Pour ne rien arranger, la partie orientale de l'Allemagne vit l'élargissement de l'Europe comme une menace. « Les nouveaux Länder sont encore une zone de transit pour les entreprises », s'inquiète Gabriella Meyer, membre du syndicat des services, Verdi, qui redoute l'échéance du 1er mai 2004. Déjà, les effets négatifs de l'élargissement sont perceptibles. Les nouveaux Länder ont enregistré en 2002 un recul sensible des investissements étrangers alors que la République tchèque, la Hongrie ou la Pologne affichaient un afflux record de capitaux. Voilà qui n'est pas de nature à sortir les Allemands de l'Est de leur ostalgie.

Des incitations aux effets limités

La formule séduit les Allemands. Relancée par les lois Hartz, du nom du DRH de Volkswagen, la Ich-AG (entreprise unipersonnelle), entrée en vigueur le 1er janvier 2003, connaît un franc succès. Fin octobre, « plus de 100 000 chômeurs étaient devenus entrepreneurs », souligne Klaus Pohl, porte-parole de l'Office fédéral pour l'emploi. Ce dispositif, qui permet aux fondateurs des Ich-AG de recevoir des subventions durant trois ans à condition de ne pas percevoir un revenu annuel supérieur à 25 000 euros, séduit davantage les chômeurs des nouveaux Länder que ceux des anciens. Les données du Bundesanstalt für Arbeit indiquent en effet que, dix mois après sa mise en route, la formule a attiré 63 056 chômeurs de l'Est, contre 47 073 chômeurs de l'Ouest. « En Thuringe, on dénombrait quelque 2 700 Ich-AG fin octobre et près de 9 000 en Saxe-Anhalt dans les secteurs de l'artisanat et des services », reconnaît Gabriella Meyer, membre du syndicat des services Verdi. Elle estime toutefois que « cela ne suffira pas à faire baisser le fort taux de chômage qui frappe les nouveaux Länder.
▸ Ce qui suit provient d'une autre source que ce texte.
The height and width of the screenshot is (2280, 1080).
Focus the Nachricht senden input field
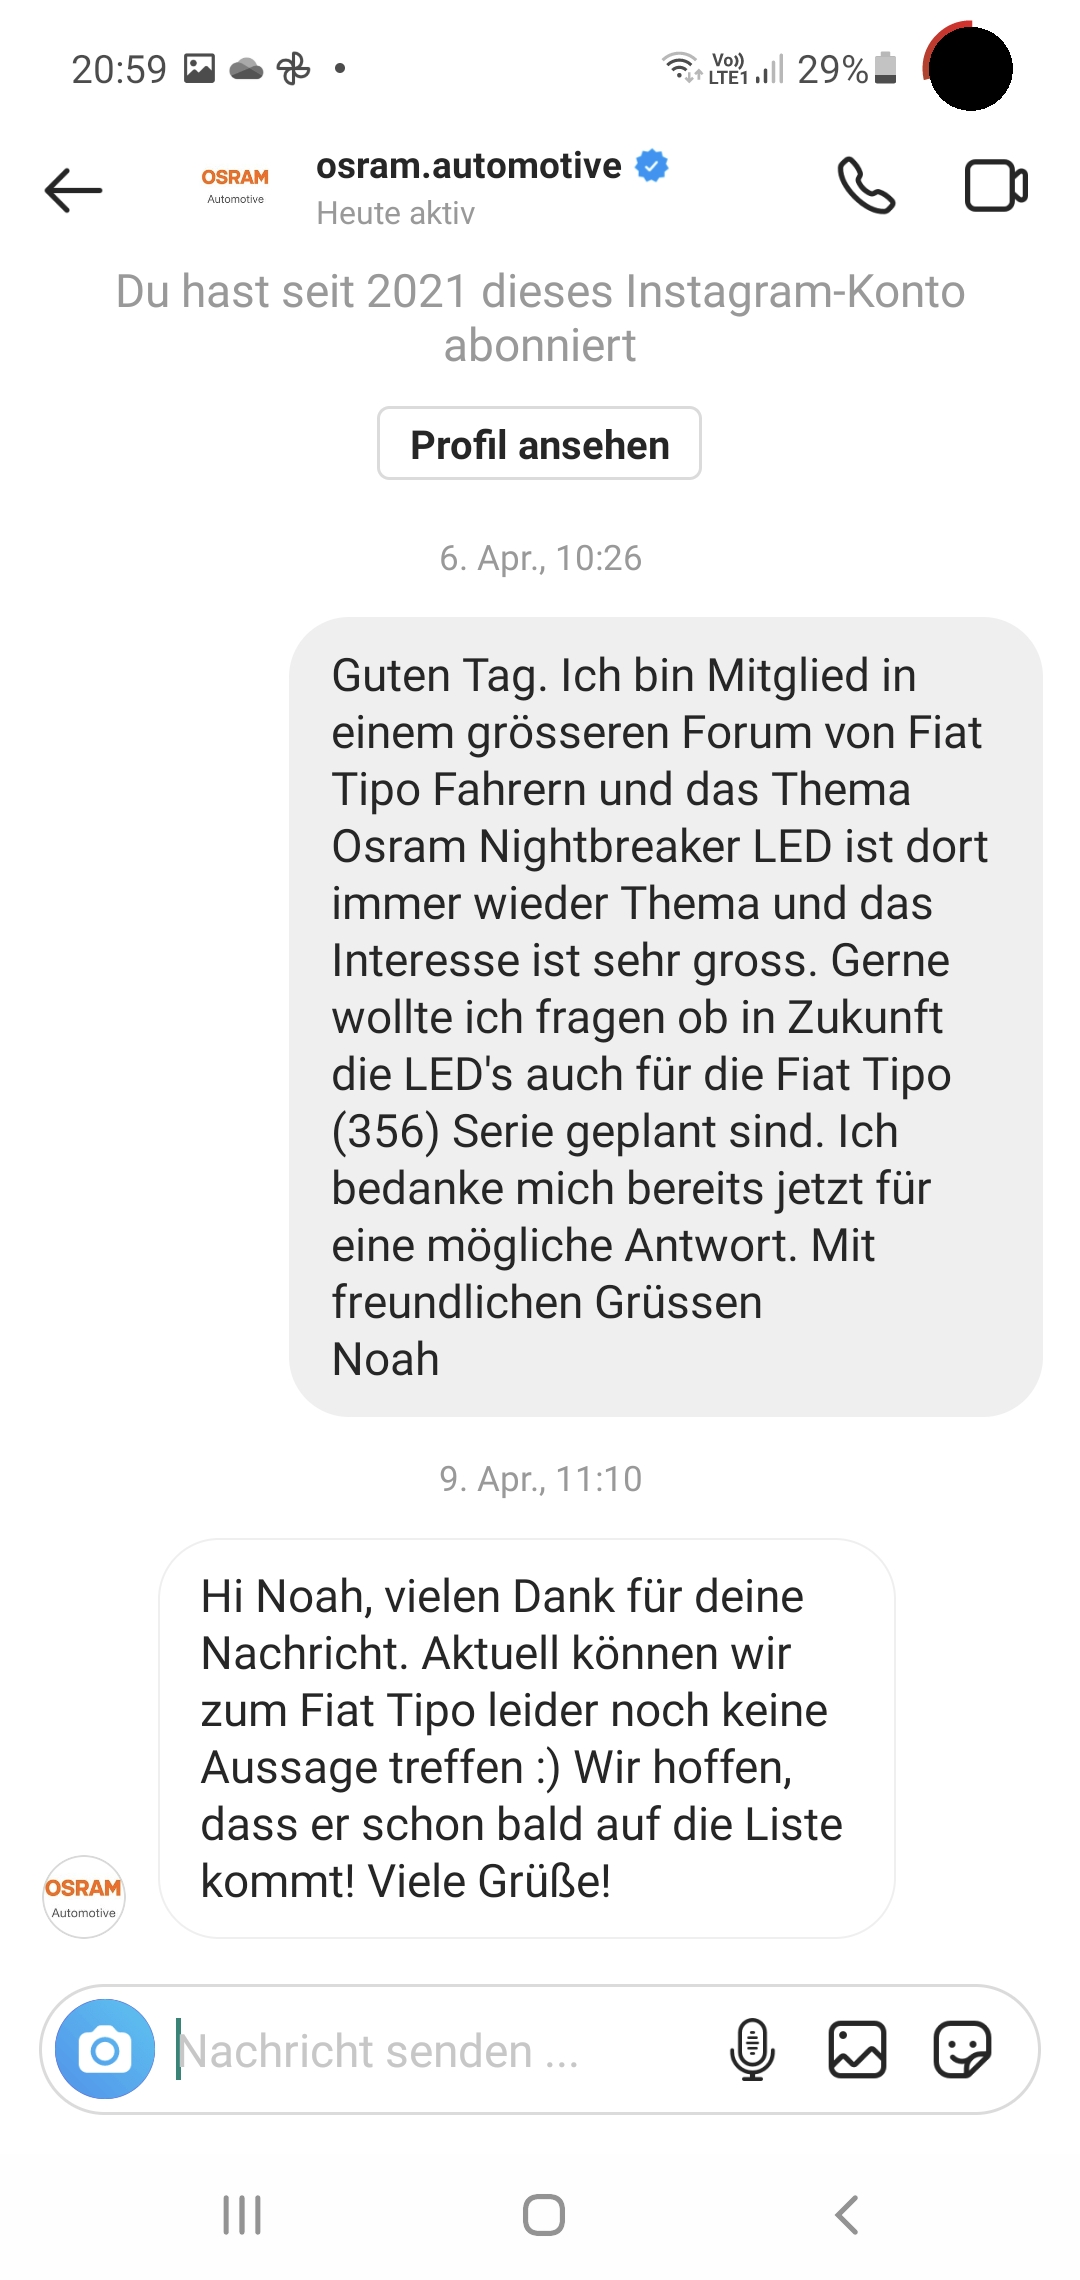click(440, 2050)
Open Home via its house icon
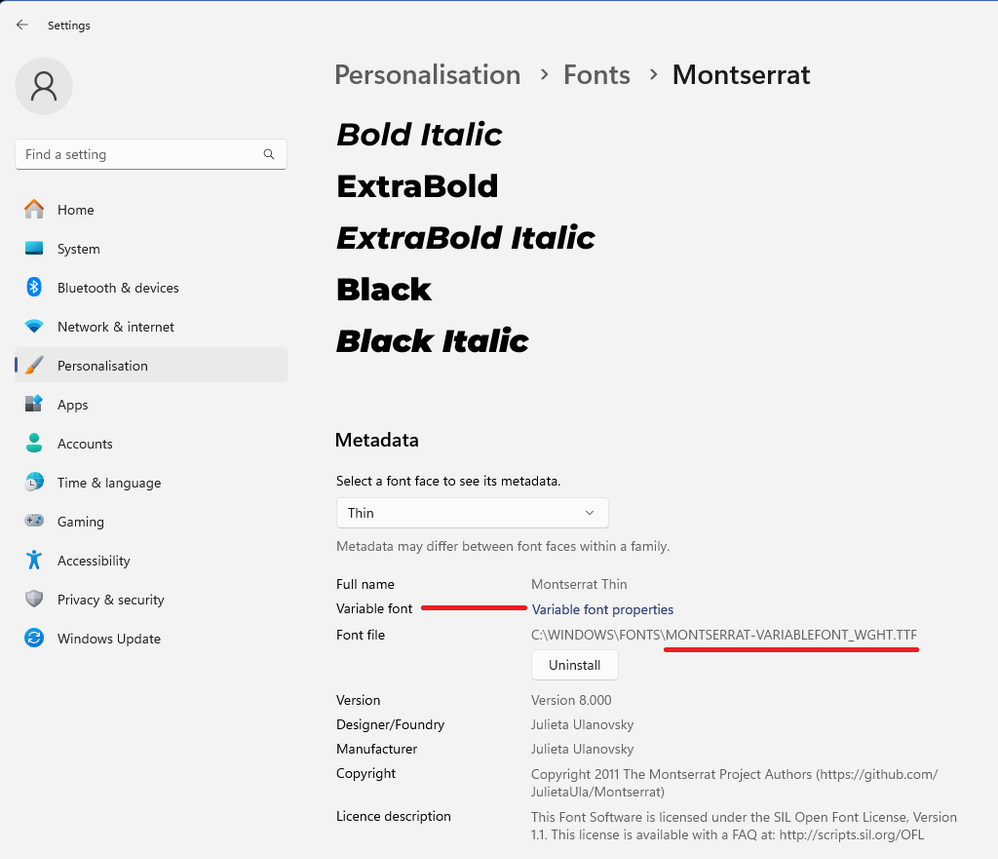This screenshot has height=859, width=998. pos(34,210)
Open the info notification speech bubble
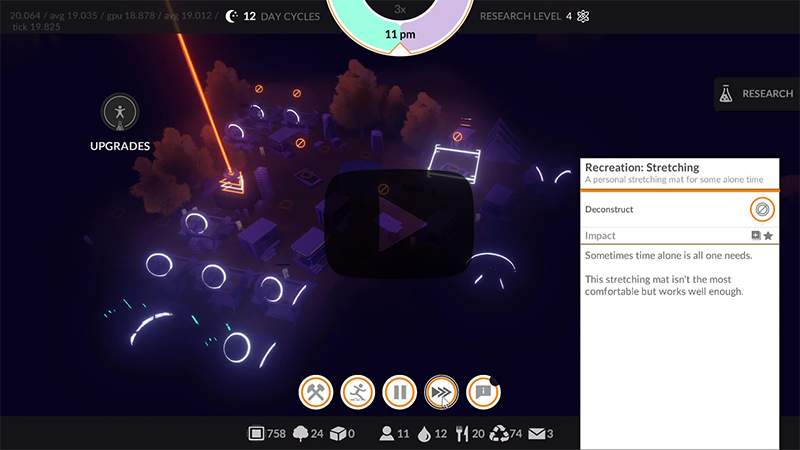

Et ce ne sont pas les réformes du marché du travail mises en place par le gouvernement Schröder dans le cadre de l'Agenda 2010 qui vont faciliter la vie des chômeurs des nouveaux Länder ». Depuis le 1er janvier 2004, l'aide aux chômeurs et l'aide sociale ont en effet été fusionnées et la durée de l'allocation chômage réduite de 32 à 12 mois (18 pour les seniors).

Autre souci de l'Allemagne orientale : le système d'apprentissage dual – « moins développé à l'Est qu'à l'Ouest », note Isabelle Bourgeois, chercheuse au Cirac – bat aujourd'hui de l'aile. 70 % des entreprises sont fâchées avec le système et, à la rentrée 2003, 35 000 jeunes n'avaient pas trouvé de place tandis que 14 800 restaient vacantes. Malgré la mobilisation de grandes firmes, il reste difficile de rendre les jeunes de l'Est « employables comme ceux de l'Ouest, car ils sont peu mobiles et boudent les métiers qui recrutent, comme ceux de bouche », souligne Isabelle Bourgeois.